Is it possible to import a Gomobile framework in Server Side Swift project and use existing Golang libraries?

I'm developing iOS App. The backend is in Goolge Cloud.
I have web service in Golang. Google provides Golang
client libraries to work with Google Cloud services.

For example calling BigQuery and getting the results.

I'm considering using Kitura. I generated a sample Kitura
project and uploaded to to Google Cloud Run. It is working fine.

Now I want to call BigQuery from Swift. There are not Swift libraries
for Google Cloud services. There are are very good libraries for Golang.

With Gomobile it is possible to generate a framework and use it in iOS project.

Is it possible to import a framework in Server Side Swift project and thus use
existing Golang libraries?

With difficulty. If you can call the Golang libraries using C, you should be able to write Swift code to use the C-interface to interact with the Golang library, using the Swift interoperability with C. If you can't call using C-code, you will have write wrapper code to bridge between Swift and Golang, also based on C calling conventions.

Note that Gomobile does exactly this by writing out an Objective-C framework that gets compiled as part of the iOS application.

Here is one example:
gomobile_hello.go

package gomobile_hello

import "fmt"

func Greetings(name string) string {
    return fmt.Sprintf("Hello ver 1.1, %s!", name)

=====================================

Then from command line:
gomobile bind -target=ios ../go_myproject_gomobile

I get the following structure:

Gomobile_hello.framework
├── Gomobile_hello -> Versions/Current/Gomobile_hello
├── Headers -> Versions/Current/Headers
├── Modules -> Versions/Current/Modules
├── Resources -> Versions/Current/Resources
└── Versions
    ├── A
    │   ├── Gomobile_hello
    │   ├── Headers
    │   │   ├── Gomobile_hello.h
    │   │   ├── Gomobile_hello.objc.h
    │   │   ├── Universe.objc.h
    │   │   └── ref.h
    │   ├── Modules
    │   │   └── module.modulemap
    │   └── Resources
    │       └── Info.plist
    └── Current -> A

=============
Inside iOS Project:

Import Gomobile_hello.framework in the iOS project

Then use it as follows:

import UIKit

import go_myproject_gomobile  // Gomobile bind generated framework


class ViewController: UIViewController {

    @IBOutlet weak var textLabel: UILabel!
    override func viewDidLoad() {
        super.viewDidLoad()
        // Do any additional setup after loading the view.
        
        let h3 =  Go_myproject_gomobile_Greetings("Hi")
        textLabel.text = h3
    }


}

=============

I don't believe in the generated Gomobile_hello.framework there is something iOS specific.
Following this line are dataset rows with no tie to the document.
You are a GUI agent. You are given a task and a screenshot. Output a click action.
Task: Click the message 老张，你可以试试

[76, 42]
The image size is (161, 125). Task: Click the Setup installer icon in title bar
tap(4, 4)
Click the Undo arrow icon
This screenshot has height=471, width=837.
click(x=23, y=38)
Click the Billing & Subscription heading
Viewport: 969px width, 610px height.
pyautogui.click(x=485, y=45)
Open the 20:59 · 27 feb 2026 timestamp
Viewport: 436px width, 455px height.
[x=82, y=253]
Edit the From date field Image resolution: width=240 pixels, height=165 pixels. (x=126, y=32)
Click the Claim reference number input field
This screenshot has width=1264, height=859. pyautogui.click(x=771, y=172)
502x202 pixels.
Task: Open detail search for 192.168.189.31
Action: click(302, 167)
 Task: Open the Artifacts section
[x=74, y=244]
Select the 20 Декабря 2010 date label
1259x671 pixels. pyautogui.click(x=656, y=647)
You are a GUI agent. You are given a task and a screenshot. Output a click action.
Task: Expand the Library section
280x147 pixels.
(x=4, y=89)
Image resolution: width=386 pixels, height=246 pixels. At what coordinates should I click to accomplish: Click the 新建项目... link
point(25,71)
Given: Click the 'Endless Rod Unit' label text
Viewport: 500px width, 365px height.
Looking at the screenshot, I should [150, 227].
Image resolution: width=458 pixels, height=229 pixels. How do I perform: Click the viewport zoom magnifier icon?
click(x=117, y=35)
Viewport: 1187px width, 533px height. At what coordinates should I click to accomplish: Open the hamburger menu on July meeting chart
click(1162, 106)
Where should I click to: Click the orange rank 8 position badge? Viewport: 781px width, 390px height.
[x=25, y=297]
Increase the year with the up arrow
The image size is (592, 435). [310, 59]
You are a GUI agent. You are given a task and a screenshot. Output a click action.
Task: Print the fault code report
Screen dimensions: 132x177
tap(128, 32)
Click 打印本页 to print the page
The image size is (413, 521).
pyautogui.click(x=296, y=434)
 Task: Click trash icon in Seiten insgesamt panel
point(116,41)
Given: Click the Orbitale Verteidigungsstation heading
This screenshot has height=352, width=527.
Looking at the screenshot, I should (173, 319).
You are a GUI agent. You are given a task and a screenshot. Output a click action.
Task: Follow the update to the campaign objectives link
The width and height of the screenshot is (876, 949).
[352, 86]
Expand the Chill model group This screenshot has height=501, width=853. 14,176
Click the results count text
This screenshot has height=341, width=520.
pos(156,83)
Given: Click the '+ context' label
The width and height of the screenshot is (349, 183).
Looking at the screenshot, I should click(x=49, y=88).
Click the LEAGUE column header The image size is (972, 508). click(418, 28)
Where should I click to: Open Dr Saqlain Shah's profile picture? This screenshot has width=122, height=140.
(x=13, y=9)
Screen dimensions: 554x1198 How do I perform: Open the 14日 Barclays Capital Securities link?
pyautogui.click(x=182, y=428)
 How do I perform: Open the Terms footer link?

Now - how to use Gomobile_hello.framework in Server Side Swift?

but this file is compiled and I suppose is iPhone specific: Gomobile_hello

But here:

there are another options:

New execution modes

These are the new execution modes we propose:

  • Go code linked into, and called from, a non-Go program.
  • Go code linked into a shared library loaded as a plugin by a program (Go or non-Go) that supports a C style plugin API.
  • Go code linked into a shared library loaded as a plugin by a Go program that supports a general Go style plugin API.
  • A Go program that uses a plugin interface, either C style or Go style, where plugins are implemented as shared libraries.
  • Building a Go package, or collection of packages, as a shared library that may be linked into a Go program.
  • A Go program built as a PIE--a Position Independent Executable.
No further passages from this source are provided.